Fixed Rate Vs Variable Rate: Key Differences
Fixed Rate
One of the best things about fixed rate loans is the stability and predictability that it offers. With these types of loans, the interest rate will remain constant throughout the entirety of your loan term (generally one to five years), thus, your monthly payments will remain the same, making it easier for you to budget and plan for the future. It also provides you with more comfort and confidence than you would expect from a loan. People generally choose a fixed rate loan if they’re on the market at the right time, locking them into a smaller interest rate, so that they don’t risk having to pay higher fees should the market make a change.
Variable Rate
A variable rate (also referred to as an adjustable rate), refers to a loan type that is not a concrete rate of interest over the life of the loan term.
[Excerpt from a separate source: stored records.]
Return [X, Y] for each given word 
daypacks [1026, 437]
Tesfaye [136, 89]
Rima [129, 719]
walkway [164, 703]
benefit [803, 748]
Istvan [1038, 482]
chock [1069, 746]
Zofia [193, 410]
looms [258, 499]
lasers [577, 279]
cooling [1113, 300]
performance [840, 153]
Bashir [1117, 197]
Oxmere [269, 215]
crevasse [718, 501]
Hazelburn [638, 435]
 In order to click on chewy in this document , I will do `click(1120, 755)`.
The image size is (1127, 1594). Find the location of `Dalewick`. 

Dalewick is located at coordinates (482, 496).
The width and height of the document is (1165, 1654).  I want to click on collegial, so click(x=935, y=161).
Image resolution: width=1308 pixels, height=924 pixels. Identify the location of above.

These rates fluctuate over time as the market interest rates change, or if your lender chooses to increase/decrease the rate based on a range of factors – meaning you need to be able to keep up with the changes financially. People will choose a variable rate if they feel like the market may shift and interest rates drop. If that is to happen, it’s common for individuals to refinance, and lock themselves into a fixed rate to remain at a safe interest rate for the remainder of their loan term.
What If I Can’t Decide?
With all the information available it is easy to feel overwhelmed or stuck trying to make the choice. When you reach out to a Fido Finance broker, they will discuss your personal needs and what options are available or most suitable. If you do know what kind of rate you would like, all you have to do is let our team know what your preference is, so that we can sit down, discuss the ins and outs of the entire process, and find you the best fixed vs variable rate loans, and best loan term.
Every person that comes to Fido Finance is different, meaning their needs, requirements, and situations are all equally as different. We take into consideration all the nitty gritty things that make lending a hassle anywhere else and apply it to the most convenient fixed rate vs variable rate catered to you.